If realism is the goal, we can learn from our experience simulating the 3-D soundscapes of other types of venues. From simulating offices, museums and transit concourses in the Arup SoundLab, we found three things critical to realism. First, it’s important to strike the right balance of background din to foreground activity to convey a sense of scale. Second, we need to avoid recognizable foreground sounds that will give the simulation away if looped. Third, foreground sounds must be appropriate to a specific place, whether that is office conversation appropriate to a company’s specific industry or the unique songs, cheers, and ebb and flow of a specific team’s fans.

In order to achieve a truly engaging, compelling, and inclusive sound experience, holistic, interdisciplinary design intelligence is required to address issues of latency, microphone and signal quality, ambient background noise and acoustical variability from living room to living room, along with the challenges of mixing all the voices together and playing them into stadiums. We may be able to address some of these issues by using artificial intelligence and machine learning to respond to data from fans watching in real time. Could we create a crowd soundscape driven by live, spontaneous fan engagement but constructed from high-quality, spatialized audio samples?

Can we increase access and engagement?

Seeing, hearing and cheering in a stadium is very different from watching a game at home, where one can only witness and not contribute to the atmosphere. The current living-room-only viewing has flattened the fan experience, giving us the opportunity to more equitably include all fans, and perhaps engage new fans, in the experience of the game. Could we add new voices to a virtual crowd from people who can’t go to a physical stadium due to disability, geographic distance or inability to pay for a ticket? Could we give fans a greater stake in the game’s outcome by crowdsourcing noise levels to play in the stadium? Practices like these would ultimately benefit leagues and teams by bringing new fans into the fold and allowing them to participate in a more engaging home watching experience.

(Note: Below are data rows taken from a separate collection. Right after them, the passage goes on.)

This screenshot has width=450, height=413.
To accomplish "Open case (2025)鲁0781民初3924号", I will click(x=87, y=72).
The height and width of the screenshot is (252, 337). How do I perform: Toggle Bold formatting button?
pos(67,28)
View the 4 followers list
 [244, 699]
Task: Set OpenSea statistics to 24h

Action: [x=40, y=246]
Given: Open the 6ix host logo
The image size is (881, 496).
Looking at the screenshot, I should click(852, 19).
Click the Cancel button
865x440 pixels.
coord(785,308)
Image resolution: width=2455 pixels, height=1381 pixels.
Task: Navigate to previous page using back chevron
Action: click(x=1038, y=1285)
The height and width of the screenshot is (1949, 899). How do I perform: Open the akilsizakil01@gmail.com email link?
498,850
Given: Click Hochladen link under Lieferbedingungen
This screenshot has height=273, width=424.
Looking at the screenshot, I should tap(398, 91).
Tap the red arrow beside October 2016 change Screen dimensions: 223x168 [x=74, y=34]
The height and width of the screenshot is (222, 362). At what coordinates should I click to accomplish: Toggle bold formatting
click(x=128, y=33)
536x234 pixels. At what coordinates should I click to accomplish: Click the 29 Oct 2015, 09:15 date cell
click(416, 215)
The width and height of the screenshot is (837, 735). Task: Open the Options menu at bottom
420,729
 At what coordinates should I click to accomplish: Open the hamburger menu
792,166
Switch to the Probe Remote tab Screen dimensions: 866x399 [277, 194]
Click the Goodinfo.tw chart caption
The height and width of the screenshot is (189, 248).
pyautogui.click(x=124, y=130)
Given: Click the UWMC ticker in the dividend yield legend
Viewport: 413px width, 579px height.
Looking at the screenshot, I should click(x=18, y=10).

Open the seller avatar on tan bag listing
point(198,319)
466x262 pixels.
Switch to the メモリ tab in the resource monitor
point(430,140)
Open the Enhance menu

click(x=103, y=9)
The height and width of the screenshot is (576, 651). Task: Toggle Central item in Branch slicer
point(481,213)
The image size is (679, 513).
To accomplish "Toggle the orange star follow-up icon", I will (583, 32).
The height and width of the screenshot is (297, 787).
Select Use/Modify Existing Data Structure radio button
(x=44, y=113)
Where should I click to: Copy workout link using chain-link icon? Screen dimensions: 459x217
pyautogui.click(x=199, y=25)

While we could see the absence of real-life fans in the stands as a temporary problem to fix and forget once things are back to normal, we could also see the challenge as an opportunity to enhance and highlight the acoustical aspects of sporting events as part of a post-COVID new normal.

The future of crowd noise

The present moment of silence also allows us to question assumptions about crowd noise and its impact while designing solutions to meet the immediate and longer-term needs of live sports. We don’t know when we might again find ourselves in a situation where sporting attendance is limited. By developing tools, techniques, and new forms of experience to respond to the current crisis, we have an opportunity to enable more continuity in the future. We can also examine opportunities to extend the privilege of a live sports experience, maintaining the magic of a stadium while simultaneously transforming remote, passive spectators into active participants, This combination of solutions has the potential to not only solve the challenge of socially distanced live sports but also outlive the pandemic and fundamentally extend a sport’s reach and impact.